You're still way out from the race, so I would gradually scale back from four 5/3/1 workouts per week to three per week and eventually two per week (maybe for the next month do four per week, then switch to three per week, then switch to two per week by the time you're 16 weeks out). Each time you remove a 5/3/1 workout, add a short easy run (maybe 2 miles) in its place. Once you are comfortably running 2-5 miles three or four times per week, you'll probably want to start upping the mileage. Do this gradually, and keep at least a couple of those as truly short-and-easy run days (i.e. don't just pile more miles on all four days uniformly; go from running 2-5 miles three or four times a week to something like two 4-mile days, an 8-mile day, and a "long" run which I'll explain in a moment).
You can find many different beginner marathon programs around the web that will have different permutations and combinations of mileage, but all have a couple common threads: a gradual increase in total mileage, a long run that accounts for anywhere from 20-50 percent of the total weekly mileage, a periodic cutback week, and speed work in some form or another. Speed work is entirely optional if you're just in it to finish the thing. The real key for a low-mileage marathon runner (relatively speaking, anything under 30 miles a week is low mileage for marathon training) is getting at least a couple of truly long (16-20 mile) efforts in to get yourself somewhat accustomed to spending that much time on your feet. Not every week - but ideally you should probably get at least three or four of those guys in before the race.

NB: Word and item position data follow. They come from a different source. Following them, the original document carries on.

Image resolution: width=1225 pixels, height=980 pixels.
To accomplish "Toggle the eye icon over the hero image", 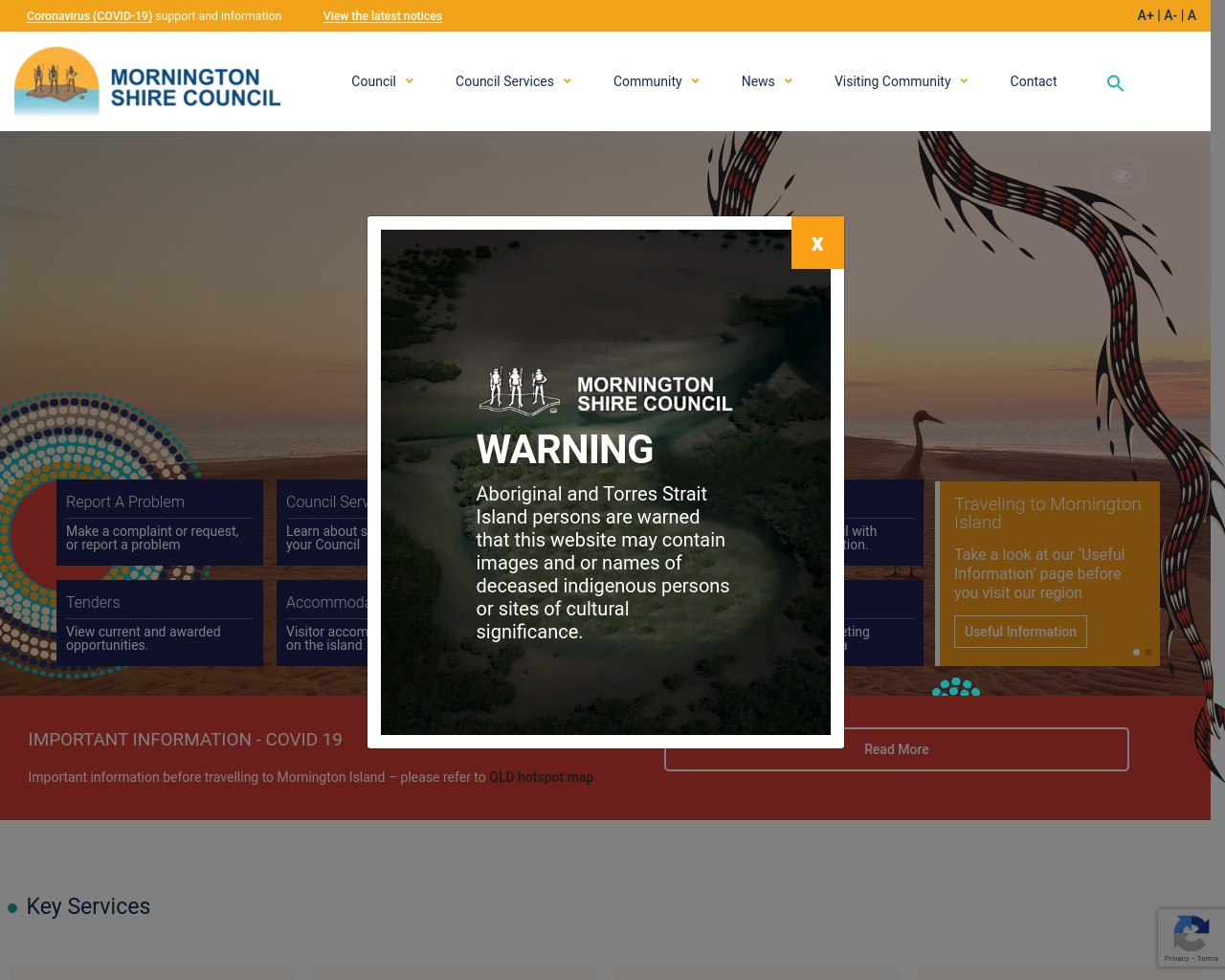I will 1120,175.
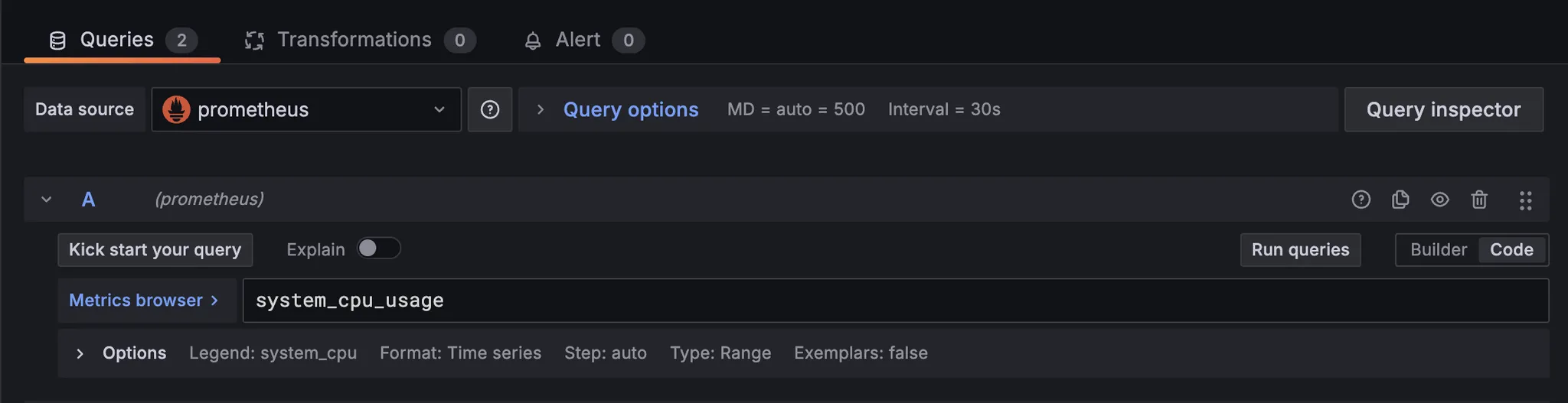Click the Prometheus flame logo

[x=176, y=109]
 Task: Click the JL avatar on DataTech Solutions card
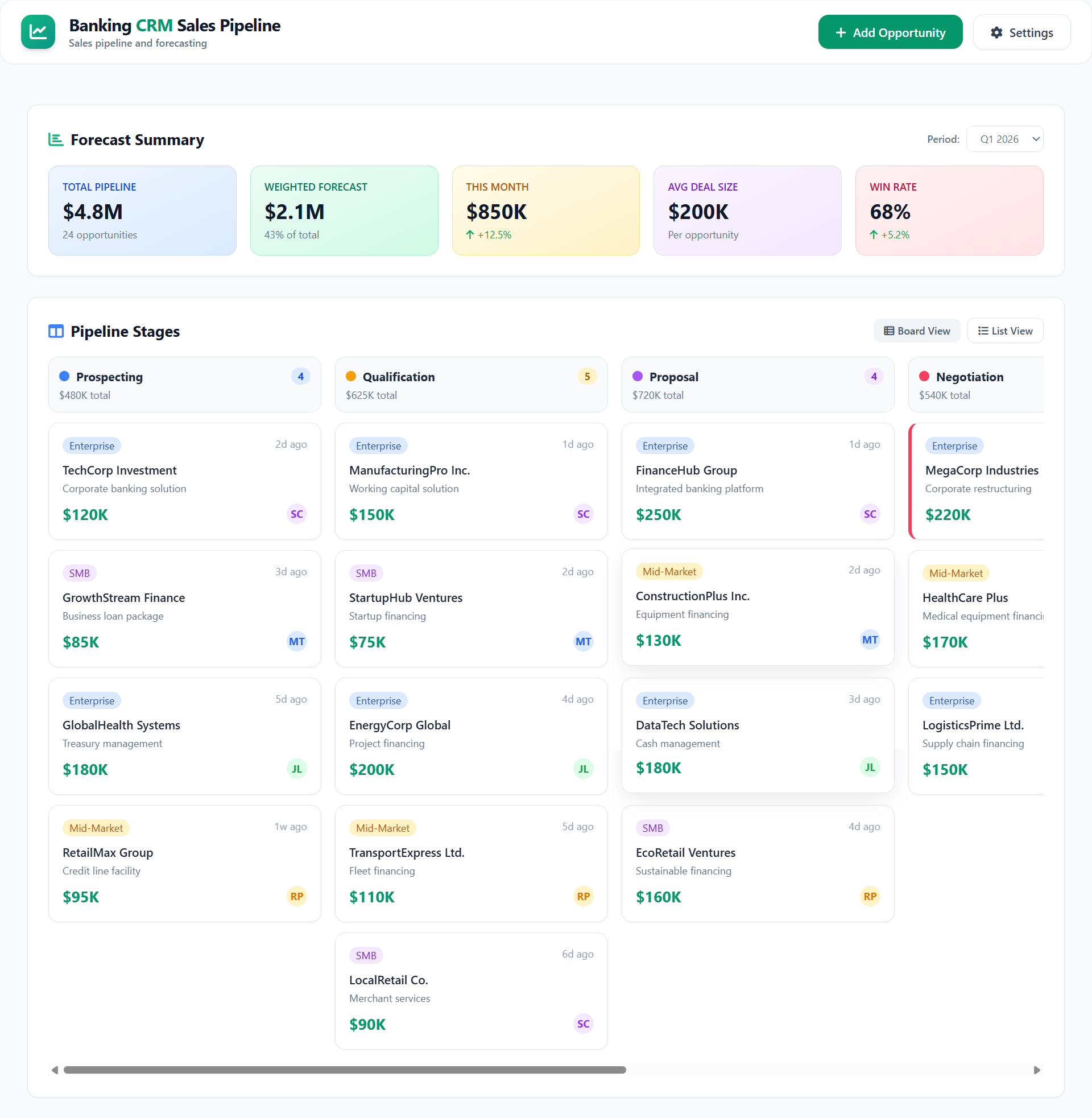(x=870, y=767)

So a typical week now might look something like this:
2 miles / 4 miles / 2 miles / 4 miles
About 16 weeks out, you should be able to do something like this:
4 miles / 6 miles / 4 miles / 8 miles
About 8-10 weeks out, your training should start to look like this:
4 miles / 8 miles / 4 miles / 16 miles
4 miles / 8 miles / 4 miles / 12 miles
4 miles / 8 miles / 4 miles / 18 miles
4 miles / 8 miles / 4 miles / 12 miles
4 miles / 8 miles / 4 miles / 20 miles
About 2-3 weeks out, you should start cutting back and probably cap your longest run around 12 miles. By that point, you really aren't going to get significantly fitter, so the focus should be on getting to the starting line healthy, rested, and ready to roll. Many a beginner marathoner has screwed themselves up by running a 20-miler one week before the race.
Other miscellaneous tips
figure out what you can drink during a run. Many a beginner marathoner has screwed themselves up by just drinking water during training, then drinking Gatorade because that's what the race was giving out...and given themselves all kinds of lovely GI issues. I was lucky enough that this never got me during a race, but you really don't want to have to stop for 4 minutes at a port a john and then have to start running again.

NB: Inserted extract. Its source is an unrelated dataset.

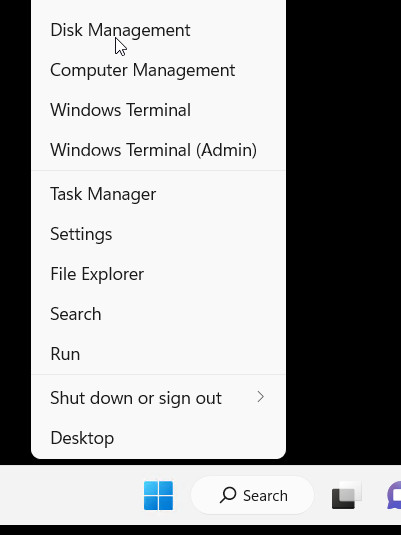Dismiss menu via black desktop right of menu
The width and height of the screenshot is (401, 535).
point(343,232)
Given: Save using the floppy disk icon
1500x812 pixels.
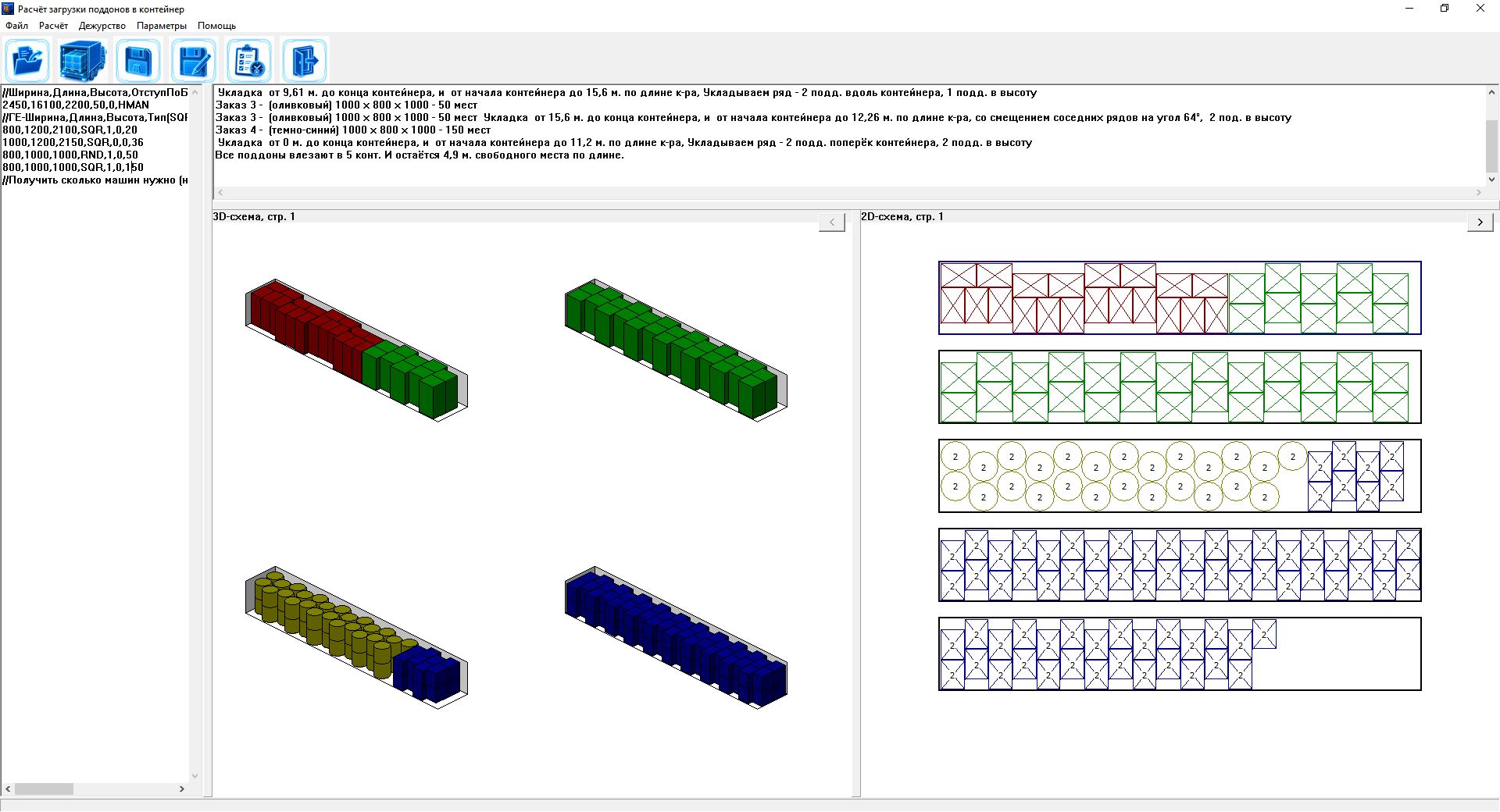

figure out what you can "eat" during a run. Similar to the above...many a beginner marathoner has screwed themselves up by trying one of the fancy GU energy packets that the race was giving out when they'd never tried one before, and ended up with sickly sweet stuff stuck in their mouth because they didn't drink any water with it. For what it's worth, I don't think GU and its cousins are necessary - if someone is on course to give you a banana or some peanut butter or honey that may work - just be advised that you'll want to experiment with this a little bit.
figure out what you can eat the night before a long run, too. I would not advise getting the all you can eat clams and scallops the night before a race if you usually eat steak and vegetables. Also, the night before a race, bland is probably good, and a spicy burrito is probably bad.
Ummm...that's about all for now. Oh, and start doing a yoga class once a week if you can find one, preferably the day before or after your long run. That might be handy, too.